Some people prefer the look of granite over quartz because it has a more natural, earthy appearance. Others appreciate the sleek, homogeneous appearance of quartz. The great news is that you can never go wrong with any one!
Why does quartz appear to be more popular than granite?
Granite looks like it has already gone mainstream. It was the popular material to replace laminate counters in the 1990s, and it lasted that way for at least 20 years.
However, designers, real estate agents, and especially home renovation television shows needed a hot new product to expose us to, and quartz was poised to take granite’s position as the “it” countertop. Even though quartz has surpassed granite in overall popularity, granite remains the best-selling natural counter on the market. However, now that the costs of Silestone and other quartz manufacturers have risen above those of granite, things are beginning to even out.
Your home’s indoor air quality
Concerns have been raised concerning the volatile organic compounds (VOCs) that may be present in quartz or granite countertops. Quartz countertops are made up of roughly 90% quartz and 10% epoxy binder (resin), and acrylic. This means that most quartz countertops have more VOCs than granite countertops. On the other hand, some granite slabs have low levels of radon. However, both alternatives are suitable for indoor use.
Increasing the value of your home
The addition of a stone countertop to your home will undoubtedly boost its value. While many upgrades will not increase the value of your property, a lovely stone countertop will have an influence on the bottom line.
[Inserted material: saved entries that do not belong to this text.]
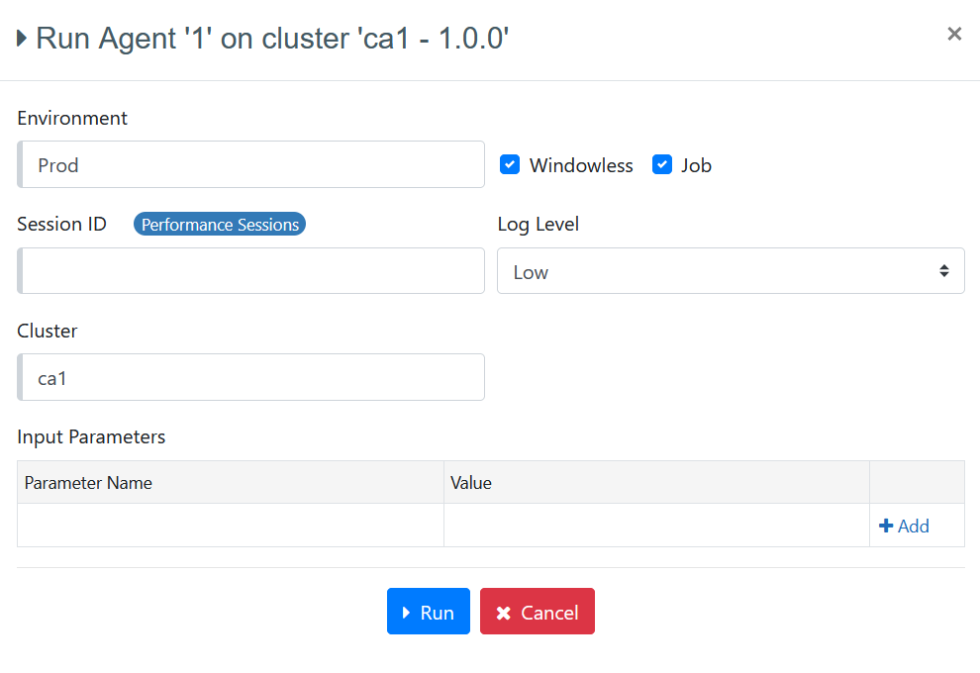Screen dimensions: 980x673
Task: Uncheck the Job checkbox
Action: (662, 165)
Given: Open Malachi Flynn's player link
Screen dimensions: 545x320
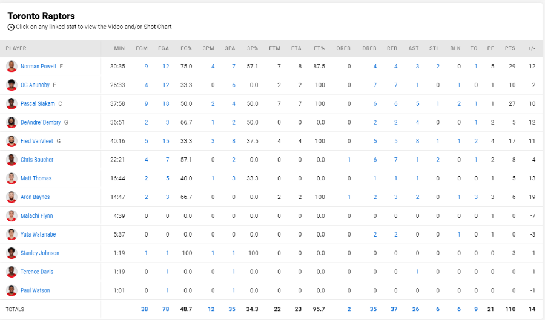Looking at the screenshot, I should pyautogui.click(x=36, y=216).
When you resell your property, you can expect to recoup the cost of your purchase, and adding a new counter can also help your home sell faster.
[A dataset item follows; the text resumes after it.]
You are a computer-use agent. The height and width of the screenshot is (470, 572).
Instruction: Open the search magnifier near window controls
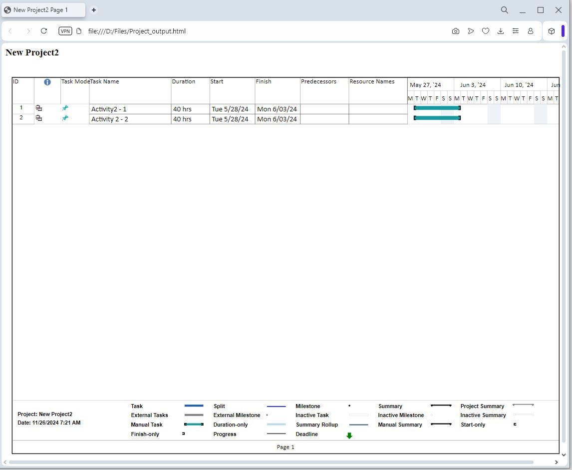[x=504, y=10]
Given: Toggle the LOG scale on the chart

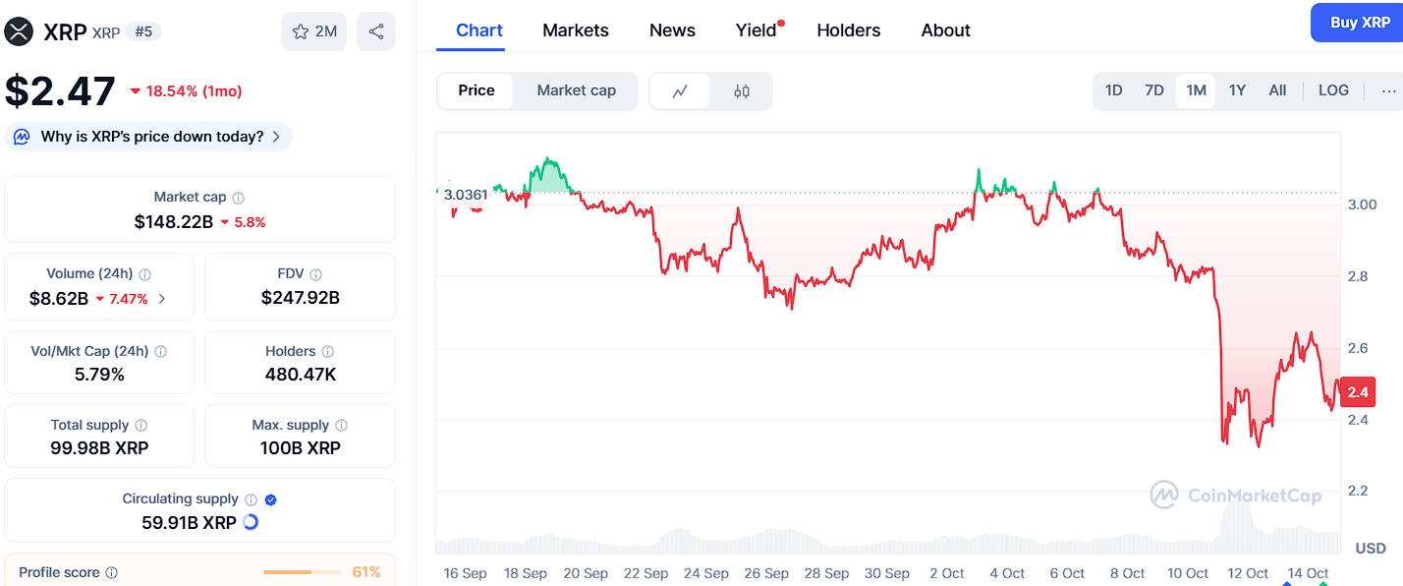Looking at the screenshot, I should [x=1333, y=90].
It’s challenging to comprehend how much of a difference a quartz or granite countertop can make when selling a home. Some prospective house buyers are put off by laminate because they do not want to deal with the hassle of replacing it.
Granite and quartz countertops attract home purchasers like bees to flower gardens.
The effect on the environment
When upgrading their houses, today’s consumers strive to make the most environmentally friendly decisions possible. In terms of countertops, quartz materials have a lower carbon footprint.
Many of these products incorporate recycled content, and the production process is more environmentally friendly. Granite must be extracted from the ground and transported around the world to the manufacturing site. While quartz is mined abroad and brought to the United States, one company undertakes its own processing in this nation.
A quartz countertop from Cambria is the way to go if you’re looking for the most environmentally-friendly choice. The majority of their products are manufactured in the United States, which helps support the local economy while saving on the fossil fuels required to ship their items overseas. Their products are also Greenguard Certified, which means they do not affect indoor air quality. Cambria also recycles 100% of the water utilized during manufacturing.
When it comes down to it, both of these stone countertops need a significant amount of energy to manufacture and excavate. On the other hand, they are highly sturdy and can last a lifetime if properly cared for. In this way, they can be seen as a long-lasting countertop that might potentially last the full lifetime of the house.
So, which one should you go with?
Most of us will only remodel our homes once, so we want to get it right the first time. We want something that fits into our hectic schedule, is low-maintenance and will leave an impression on us every time we step into the kitchen.
When it comes to the final decision, there is no wrong choice; only personal preference. My preference is granite, but if you go with quartz, you will have an excellent countertop. You cannot go wrong as long as you choose the one you adore the most.